10 Gesù, non è criticando che si fanno amici i potenti. Tu non regnerai. Non ne sai l’arte».
   «Io non chiedo di regnare come voi credete e non mendico amicizie. Voglio amore. Ma onesto e santo. Un amore che da Me vada a quelli che amo, e che si dimostri usando verso i poveri quello che Io prèdico di usare: misericordia».
   «Io, da quando ti ho udito, non ho più dato ad usura» dice uno.
   «E Dio te ne darà compenso».
   «Il Signore mi è testimonio se ho più percosso i servi che meriterebbero frustate, da quando mi fu detta una tua parabola» dice un altro.
   «Ed io? Più di dieci moggia di orzo ho lasciato nei campi per i poveri!» fa un altro ancora.
   I farisei si lodano egregiamente.
   Ismaele non ha parlato. Gesù l’interpella: «E tu, Ismaele?».
   «Oh! io ho sempre usato misericordia. Non ho che da continuare come sempre ho agito».
   «Buon per te! Se così è realmente tu sei l’uomo che non conosce rimorsi».
   «Oh! no davvero!».
   Gesù lo trapana col suo occhio di zaffiro. 

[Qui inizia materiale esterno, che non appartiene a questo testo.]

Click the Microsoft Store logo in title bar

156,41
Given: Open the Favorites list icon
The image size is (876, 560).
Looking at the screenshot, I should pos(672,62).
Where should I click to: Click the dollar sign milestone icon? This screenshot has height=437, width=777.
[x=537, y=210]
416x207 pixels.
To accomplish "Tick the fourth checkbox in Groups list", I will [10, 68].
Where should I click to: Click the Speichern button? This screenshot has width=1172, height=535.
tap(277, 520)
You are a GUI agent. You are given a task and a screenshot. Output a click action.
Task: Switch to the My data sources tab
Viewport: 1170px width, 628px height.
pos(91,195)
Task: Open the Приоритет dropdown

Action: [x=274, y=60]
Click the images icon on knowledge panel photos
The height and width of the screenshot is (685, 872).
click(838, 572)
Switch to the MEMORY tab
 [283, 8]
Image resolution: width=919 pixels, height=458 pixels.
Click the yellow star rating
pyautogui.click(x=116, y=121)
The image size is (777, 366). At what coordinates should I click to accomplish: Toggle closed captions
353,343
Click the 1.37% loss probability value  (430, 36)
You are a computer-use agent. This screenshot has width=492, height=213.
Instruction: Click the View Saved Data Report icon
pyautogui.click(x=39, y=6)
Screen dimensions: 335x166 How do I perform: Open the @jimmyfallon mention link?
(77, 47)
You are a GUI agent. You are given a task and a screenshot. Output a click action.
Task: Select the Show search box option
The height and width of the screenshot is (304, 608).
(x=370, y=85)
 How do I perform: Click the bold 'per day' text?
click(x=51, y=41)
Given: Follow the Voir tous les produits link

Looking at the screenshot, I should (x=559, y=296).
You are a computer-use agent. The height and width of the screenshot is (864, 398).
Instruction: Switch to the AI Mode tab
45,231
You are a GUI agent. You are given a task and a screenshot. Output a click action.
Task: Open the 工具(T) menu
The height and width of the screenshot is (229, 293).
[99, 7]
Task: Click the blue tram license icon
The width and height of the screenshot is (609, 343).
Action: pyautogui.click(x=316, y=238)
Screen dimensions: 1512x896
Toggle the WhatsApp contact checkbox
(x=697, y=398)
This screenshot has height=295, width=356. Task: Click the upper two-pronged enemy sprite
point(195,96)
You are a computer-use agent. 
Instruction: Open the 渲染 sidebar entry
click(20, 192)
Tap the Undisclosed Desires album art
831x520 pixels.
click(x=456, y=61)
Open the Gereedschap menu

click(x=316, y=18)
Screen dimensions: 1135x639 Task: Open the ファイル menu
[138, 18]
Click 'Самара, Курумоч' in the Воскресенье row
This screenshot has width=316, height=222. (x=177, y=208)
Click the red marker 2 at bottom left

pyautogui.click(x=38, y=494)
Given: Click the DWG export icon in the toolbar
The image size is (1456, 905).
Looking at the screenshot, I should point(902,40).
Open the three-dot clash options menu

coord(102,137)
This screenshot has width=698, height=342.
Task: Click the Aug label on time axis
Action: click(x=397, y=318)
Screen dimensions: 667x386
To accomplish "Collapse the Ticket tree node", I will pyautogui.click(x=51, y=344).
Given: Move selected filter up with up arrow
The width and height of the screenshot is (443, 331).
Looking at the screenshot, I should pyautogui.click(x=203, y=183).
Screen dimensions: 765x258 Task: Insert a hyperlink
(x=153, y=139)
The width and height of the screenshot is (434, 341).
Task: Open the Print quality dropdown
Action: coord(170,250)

11 Eleazar lo tocca sul braccio: «Maestro, ascoltami. Io ho un caso speciale da sotorti. Ho acquistato di recente una proprietà da un disgraziato che si è rovinato per una donna. Questo me l’ha venduta, ma senza dirmi che in essa vi è una vecchia serva, la sua nutrice, ormai cieca e semi-ebete. Il venditore non la vuole. Io… non la vorrei. Ma gettarla in mezzo alla via… Che faresti Tu, Maestro?».
   «Tu che faresti se dovessi dare ad altro un consiglio?».
   «Direi: “Tienila. Non sarà un pane che ti rovina”».
   «E perché diresti così?».
   «Mah!… perché penso che io farei così e vorrei che così mi venisse fatto…».
   «Tu sei molto prossimo alla Giustizia, Eleazar. Fà come consiglieresti e il Dio di Giacobbe sarà sempre con te».
   «Grazie, Maestro».
   Gli altri brontolano fra loro.
   «Che avete da mormorare?» chiede Gesù. «Non ho detto giusto? E costui non ha giustamente parlato? Ismaele, difendi i tuoi ospiti, tu che hai sempre usato misericordia».
   «Maestro, Tu parli bene, ma… se si facesse sempre così!… Si sarebbe vittime degli altri».
   «Ed è meglio, secondo te, che siano gli altri vittime nostre, non è vero?».
   «Non dico questo. Ma vi sono casi…».
   «La Legge dice di avere misericordia…».
   «Sì, per il fratello povero, per il forestiero, il pellegrino, la vedova e l’orfano. Ma questa vecchia, che è capitata fra le braccia di Eleazar, non è sua sorella, né pellegrina, forestiera, orfana o vedova. Nulla è per lui. Né più né meno che un vecchio arredo, non suo, dimenticato dal vero padrone nella tenuta venduta. Perciò Eleazar la potrebbe anche cacciare senza scrupoli di sorta. Infine la colpa della morte della vecchia non sarebbe sua. Ma del suo vero padrone…».
   «…il quale non la può più mantenere essendo povero lui pure, e perciò anche lui è esente da obblighi. Di modo che, se la vecchia muore di fame, la colpa è della vecchia. Non è così?».
   «Così, Maestro. È la sorte di coloro che… non servono più. Malati, vecchi inabili, sono condannati alla miseria, alla mendicità. E la morte è la cosa migliore per essi… Così è da quando è il mondo, e così sarà…».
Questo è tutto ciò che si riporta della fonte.